We have to prove that an irreducible plane curve $X$ of degree $d>2$ with a point $P$ of multiplicity $d-1$ is rational and we need to find a resolution of this $X$.
To prove that $X$ is rational, we can construct a birational map $\mathbb{P}^1 \mapsto X$, using the point $P$. However I have no clue on how to find this birational map.
Also to find a resolution of this curve, I have no idea on how to start. Does someone know to proceed?
Up to an automorphism of $\Bbb P^2$ we may assume that our point of multiplicity $d-1$ is $[0:0:1]$. Let $F$ be the equation of our curve $X$ after this automorphism, and let $f$ be its dehomogenization with respect to $z$. Since $[0:0:1]$ is of multiplicity $d-1$, we must have $f=f_{d-1}(x,y)+f_d(x,y)$ where $f_{d-1}$ and $f_d$ are homogeneous of degree $d-1$ and $d$, respectively, and neither are zero - $f_{d-1}$ by the multiplicity hypothesis, and $f_d$ by the hypothesis that our curve is irreducible.
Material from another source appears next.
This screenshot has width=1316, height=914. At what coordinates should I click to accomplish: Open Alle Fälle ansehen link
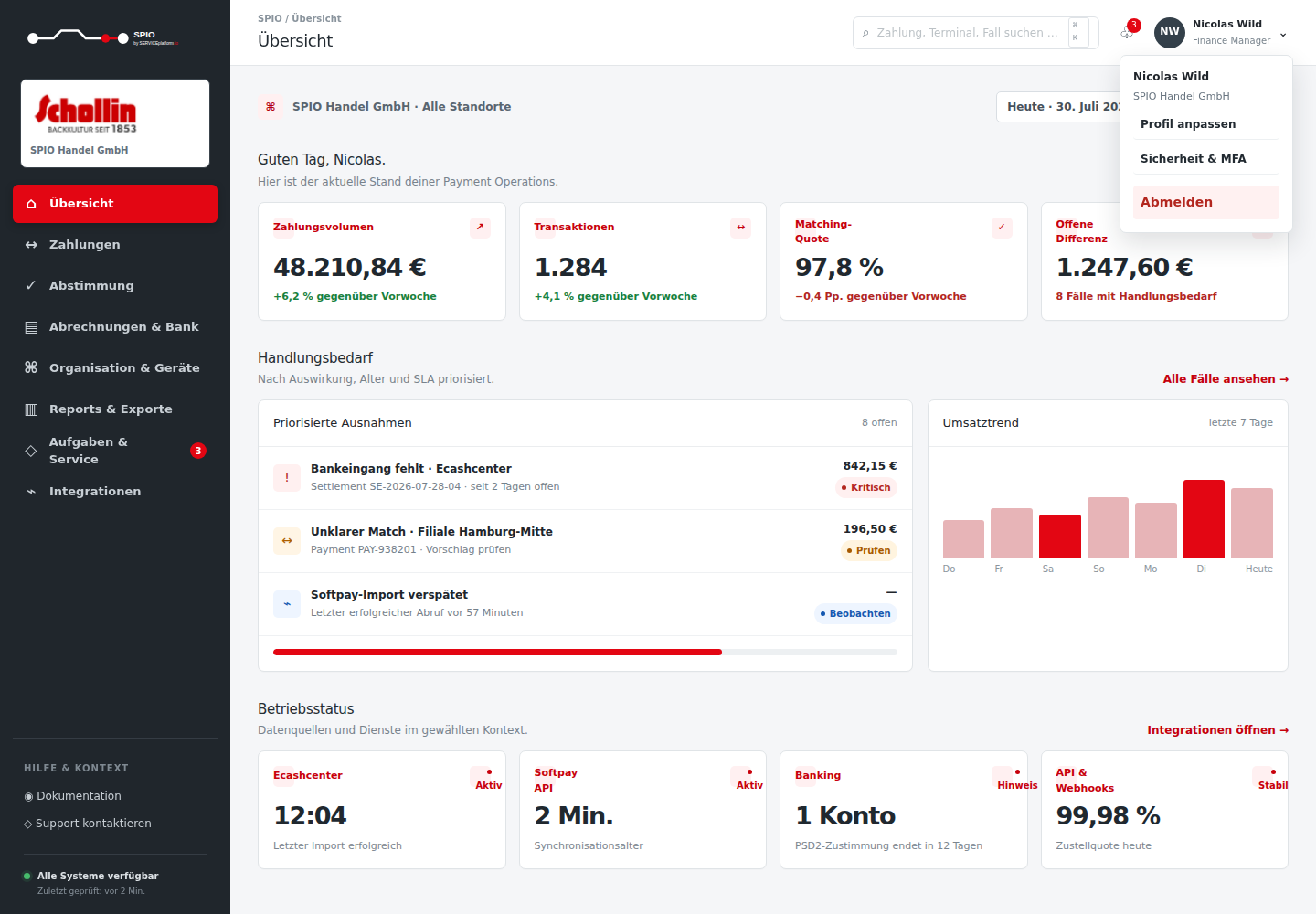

Let's find the intersection of our curve with a line of the form $y=tx$. Plugging this in to $f$, we find $x^{d-1}p_{d-1}(1,t)+x^dp_d(1,t)=0$ which factors as $x^{d-1}(p_{d-1}(1,t)+xp_d(1,t))=0$. So the intersection of our curve with the line $y=tx$ is the point $(0,0)$ with multiplicity $d-1$ and the point $(-\frac{p_{d-1}(1,t)}{p_d(1,t)},-\frac{tp_{d-1}(1,t)}{p_d(1,t)})$. Therefore we get a regular map $\Bbb A^1\setminus \{t\mid p_d(1,t)=0\}\to X$ which by the curve-to-projective extension theorem extends to a map $\Bbb P^1\to X$. This is what you're looking for.